The executeRequest() is the entrance of any Client SQL Request. A simple message holder org.teiid.net.socket.Message (which wrapped the this method’s name, request ID and the RequestMessage) received by transport layer(netty server), then DQPCore’s executeRequest() be invoked by java reflection.

DQPCore's executeRequest()

Reuqest’s initialize() - initialize the RequestMessage, BufferManager, ProcessorDataManager, etc
RequestWorkItem’s constructor - initialize the DQPCore, RequestMessage, Request, etc, and invoke requestResults(), sent the startRow and endRow base on FetchSize
addRequest() - put the “requestID -> RequestWorkItem” to it’s ConcurrentHashMap, and put “requestID” to ClientState’s HashSet
addWork() - invoke ThreadReuseExecutor’s execute, “RequestWorkItem” be passed as parameter.
execute() - A RunnableWrapper be fistly created, then invoke executeDirect(), RunnableWrapper be passed as parameter.

RunnableWrapper

executeDirect() - Change the submittedCount, activeCount and highestActiveCount of ThreadReuseExecutor, if activeCount equals maximumPoolSize queue the RunnableWrapper, then create a Runnable, summit the Runnable to Process Worker Threads Pool
Process Worker Thread Run - Runnable implementation, RunnableWrapper, RequestWorkItem all has a run() method, Process Worker Thread Run procedure like:

Runnable's run() -> RunnableWrapper's run() -> RequestWorkItem's run()

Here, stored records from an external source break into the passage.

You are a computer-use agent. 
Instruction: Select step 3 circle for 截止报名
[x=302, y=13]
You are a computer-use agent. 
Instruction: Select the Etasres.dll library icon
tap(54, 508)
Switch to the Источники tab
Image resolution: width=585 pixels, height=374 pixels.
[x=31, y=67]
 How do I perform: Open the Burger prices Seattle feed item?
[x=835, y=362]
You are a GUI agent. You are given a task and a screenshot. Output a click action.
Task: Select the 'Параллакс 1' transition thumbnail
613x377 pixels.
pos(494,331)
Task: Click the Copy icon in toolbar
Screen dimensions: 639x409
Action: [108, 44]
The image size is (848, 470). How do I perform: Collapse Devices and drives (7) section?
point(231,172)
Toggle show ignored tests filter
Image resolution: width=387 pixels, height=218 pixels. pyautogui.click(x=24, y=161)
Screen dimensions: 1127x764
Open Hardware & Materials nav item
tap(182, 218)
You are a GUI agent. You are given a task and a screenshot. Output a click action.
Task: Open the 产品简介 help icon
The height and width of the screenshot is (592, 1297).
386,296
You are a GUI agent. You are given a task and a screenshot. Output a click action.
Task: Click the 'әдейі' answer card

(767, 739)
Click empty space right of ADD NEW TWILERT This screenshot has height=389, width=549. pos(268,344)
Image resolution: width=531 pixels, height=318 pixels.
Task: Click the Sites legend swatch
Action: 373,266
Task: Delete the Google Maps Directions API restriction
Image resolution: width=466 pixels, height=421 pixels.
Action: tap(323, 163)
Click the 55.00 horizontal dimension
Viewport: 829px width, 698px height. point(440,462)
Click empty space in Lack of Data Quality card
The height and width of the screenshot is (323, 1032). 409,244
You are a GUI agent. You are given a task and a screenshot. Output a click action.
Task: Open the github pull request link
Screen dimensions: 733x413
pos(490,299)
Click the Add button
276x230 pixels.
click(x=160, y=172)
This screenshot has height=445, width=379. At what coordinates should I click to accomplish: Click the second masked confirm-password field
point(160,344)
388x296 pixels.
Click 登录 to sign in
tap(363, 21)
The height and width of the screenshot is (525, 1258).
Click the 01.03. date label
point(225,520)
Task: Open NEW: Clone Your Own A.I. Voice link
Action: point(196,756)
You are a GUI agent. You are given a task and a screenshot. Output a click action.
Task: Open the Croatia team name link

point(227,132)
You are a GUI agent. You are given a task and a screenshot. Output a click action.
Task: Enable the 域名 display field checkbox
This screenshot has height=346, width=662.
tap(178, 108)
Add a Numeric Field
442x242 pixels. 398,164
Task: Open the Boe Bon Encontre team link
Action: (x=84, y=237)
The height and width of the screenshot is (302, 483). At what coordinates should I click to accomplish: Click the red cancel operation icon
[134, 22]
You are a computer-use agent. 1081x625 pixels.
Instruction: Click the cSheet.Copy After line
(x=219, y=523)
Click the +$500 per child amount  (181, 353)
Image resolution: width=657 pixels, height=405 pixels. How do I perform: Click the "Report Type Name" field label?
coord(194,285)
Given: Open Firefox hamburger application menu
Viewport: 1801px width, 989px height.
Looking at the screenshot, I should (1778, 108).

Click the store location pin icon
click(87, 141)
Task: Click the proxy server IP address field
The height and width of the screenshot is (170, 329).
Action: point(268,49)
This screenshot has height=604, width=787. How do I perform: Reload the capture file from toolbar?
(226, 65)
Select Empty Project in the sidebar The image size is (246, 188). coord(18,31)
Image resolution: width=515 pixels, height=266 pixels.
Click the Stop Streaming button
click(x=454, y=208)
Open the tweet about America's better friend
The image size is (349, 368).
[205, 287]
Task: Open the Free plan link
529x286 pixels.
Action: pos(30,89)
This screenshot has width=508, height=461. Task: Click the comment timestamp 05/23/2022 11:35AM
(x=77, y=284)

RequestWorkItem’s run() has more details about query plan running.

DQPCore’s executeQuery() method

DQPCore supply a static public method executeQuery(), which used to execute the given query asynchly.

public static ResultsFuture<?> executeQuery(final String command
        , final VDBMetaData vdb
        , final String user
	, final String app
	, final long timeoutInMilli
	, final DQPCore engine
	, final ResultsListener listener) throws Throwable

DQPWorkContext

DQPWorkContext is ThreadLocal variable, its mainly supply functionalities including:

keep all Session, connection information related information before Request be transfer to Processing Threads.
Supply the interface to run Callable and Runnable task.

DQPWorkContext run Callable example:

DQPWorkContext run Callable

Request

Once the client SQL query be passed to Teiid Engine(DQPCore), it first be formed as a org.teiid.dqp.internal.process.Request Object, which is the Server side representation of the RequestMessage, the UML diagram of Request:

Request UML

initialize

Request first be created, the initialize() be invoked, passed the following parameters:

RequestMessage - contains client request, sql, etc
BufferManager - use to batch/memory control/processing
ProcessorDataManager - use to interact with connector layer, retrieve data from underlying data sources
TransactionService - transaction related actions
TempTableStore - act as full resource manager.
DQPWorkContext - use to get session/connection information(more details)
SessionAwareCache - PreparedPlan cache

Also, the requestId, connectorManagerRepo which contains connection info be initialize.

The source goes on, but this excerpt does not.